Shabbat Hazon

Dvar Torah – Shabbat Hazon (Haftorah - Isaiah Chapter 1 – Verses 1:27)

Shabbat Hazon is defined as the "Sabbath of Vision," and refers to Isaiah's vision of the destruction of the Temple, which is the Haftarah reading for this week (Isaiah 1:1-27). The Torah reading cycle is made so that the parshah with this Haftorah (Parshah Devarim) will occur on the Shabbat before Tisha B'Av, a fast day that commemorates the destruction of the Temple. This Shabbat, is known as Shabbat Hazon, after the opening words of the special Haftorah reading: "Hazon Y'Shayahu", "[This is] the vision of [the prophet] Isaiah".

This Haftorah is not connected or related to this week’s parshah, Devarim.

However, the rhythm of the Jewish calendar also helps to determine the Haftorah reading, as is the case this week. This Shabbat comes just before the mid-summer fast day of Tisha B'Av on which we remember the destruction of the First and Second Temples in Jerusalem. And we also commemorate the falling of Beitar and the death of the Jews in the wilderness due to the sin of the spies and also the Spanish Inquisition. This is the last of three special Haftorah's of "rebuke", in which the prophets warn the people to repent and do teshuva lest their sins bring national ruin.

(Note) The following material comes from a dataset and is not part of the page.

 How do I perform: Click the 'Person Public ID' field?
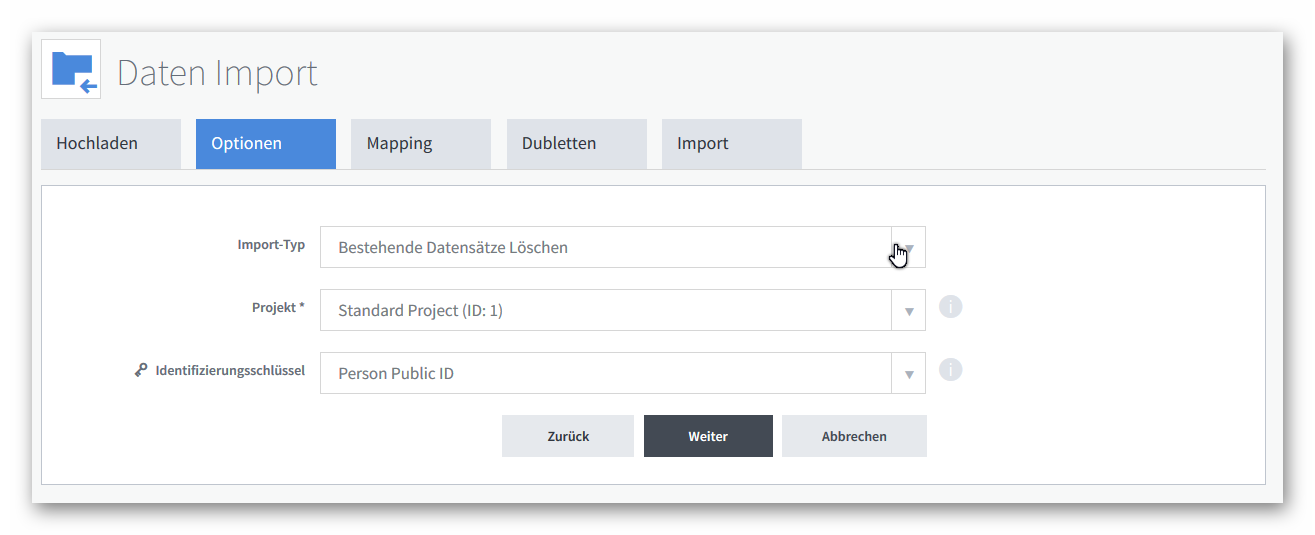coord(623,373)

Tisha B'Av (9th Av) was, throughout the years, a day of serious sorrow and reflective repentance. Many bad happenings occurred on this day as I stated above.

As we anticipate Tisha B'Av, we find the words of Isaiah, in the Haftorah, who lived around 150 years prior the destruction of the first temple, intense, angry, and accusatory. He states in one of the verses, "A sinful nation, a people burdened with iniquity, offspring of evildoers, children that traffic in corruption. . .your country is desolate, your cities incinerated, your property consumed in your presence by an alien people." (Isaiah 1:4,7).

While Isaiah lived 150 years prior the Destruction, and is better known as the prophet of consolation, the commentaries notes that he, like Yirmiyahu, was active during the reign of four successive kings.

Isaiah actually doesn’t just lament that the temple would be destroyed, he laments over the underlying causes of the destruction. From his words of prophecy we learn that we must use the mourning period of the destruction of the temples as a way of initiating an examination on our present day feelings, thoughts and deeds. We have do find way of bettering ourselves in the way we serve Hashem and the way we treat our fellow man!!

We will be reading Chapter 1 of Isaiah, the verses one to twenty seven on Shabbat.